I checked our first planting of tomatoes in the morning and noticed how nice they looked, tall and lush with lots of blossoms.  Some had even begun to set fruit.  Then, at the end of the day, I was running an errand and had to drive past the field again.  The plants were visibly wilting in the hot wind, their branches no longer upright but rather sagging and droopy — despite having been irrigated the night before.  But after 10 hours of hot wind, I had expected this.  What I hadn’t expected is that they had grown.  A lot.

Since 7 a.m., those foot tall tomatoes had grown at least 6 inches — many of them twice that much.  “Grown” is probably the wrong word, “exploded” is probably more like it.  They weren’t just taller.  They were wider and denser, with more leaves.
I went back the next day to double check and in the relative cool of the morning without the plants under stress, it was even more obvious.  I wasn’t the only person on the farm who noticed, several people commented to me about it.  And it wasn’t even just on our farm — someone who had driven from Winters to Davis and back that same day told me that every tomato field he passed (and there are some big ones) had jumped in size that day, although ours are still the biggest.

It’s been a while since we’ve seen our summer crops grow this fast — 2009, to be exact.  Using that year as a guideline, you may able to look forward to cherry tomatoes and green beans as early as the 2nd week of June, sweet corn the following week and Early Girls soon after that.  Heck, we might even have watermelons in time for the fourth of July like we used to in the “good old days”.  If you enjoy summer produce, you might really enjoy 2012.
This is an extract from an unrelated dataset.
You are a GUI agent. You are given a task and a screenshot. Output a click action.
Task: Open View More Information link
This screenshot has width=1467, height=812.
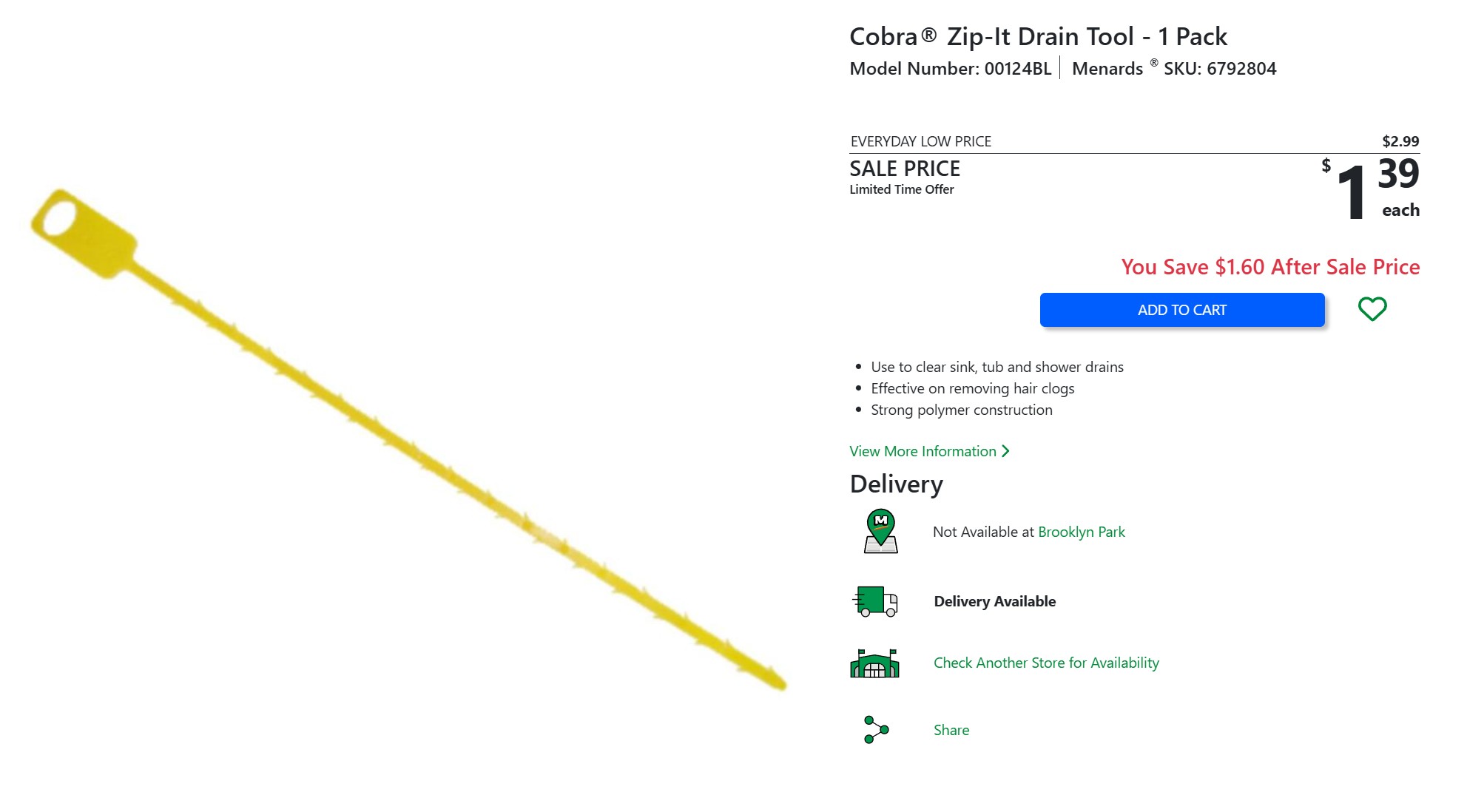923,451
As I’ve mentioned a few times, Terra Firma has had a really rough two years at the hands of the weather.  But while our crops did horribly in 2010 and 2011, the weather was actually a bit nicer for humans and when things grow slowly, the stress level is much lower.  We might have a bit of re-learning curve on the farm as we get re-adjusted to having a real summer again.  But that’s the only downside that comes to mind.